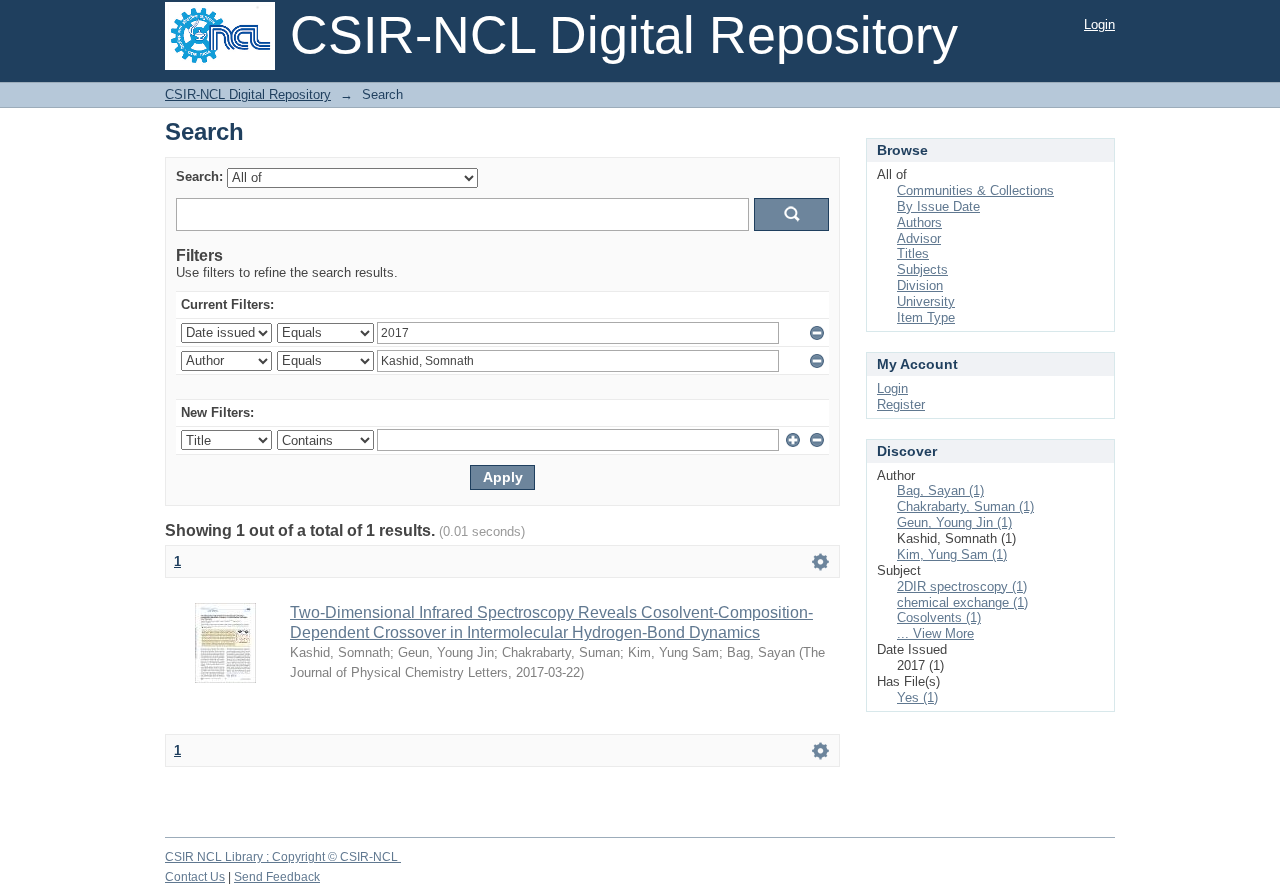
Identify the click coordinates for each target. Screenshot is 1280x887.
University (926, 301)
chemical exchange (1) (962, 602)
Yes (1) (917, 697)
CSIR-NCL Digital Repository (248, 94)
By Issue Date (938, 206)
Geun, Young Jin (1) (954, 522)
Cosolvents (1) (939, 617)
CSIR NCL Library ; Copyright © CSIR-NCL (283, 857)
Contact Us (195, 877)
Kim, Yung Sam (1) (952, 554)
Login (1099, 24)
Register (901, 404)
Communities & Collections (975, 190)
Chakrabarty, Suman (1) (965, 506)
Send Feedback (277, 877)
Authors (919, 222)
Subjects (922, 269)
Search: (199, 176)
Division (920, 285)
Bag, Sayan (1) (940, 490)
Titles (913, 253)
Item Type (926, 317)
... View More (935, 633)
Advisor (919, 238)
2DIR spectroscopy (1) (962, 586)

┄┄┄┄┄┄┄┄┄┄┄┄┄┄┄┄┄┄┄┄

Exercise instructions:
Above this task is a listing. Restate, word for word and with nothing added, the lines from the one with "CSIR NCL Library" through the one with "Authors (919, 222)".

Your solution:
CSIR NCL Library ; Copyright © CSIR-NCL (283, 857)
Contact Us (195, 877)
Kim, Yung Sam (1) (952, 554)
Login (1099, 24)
Register (901, 404)
Communities & Collections (975, 190)
Chakrabarty, Suman (1) (965, 506)
Send Feedback (277, 877)
Authors (919, 222)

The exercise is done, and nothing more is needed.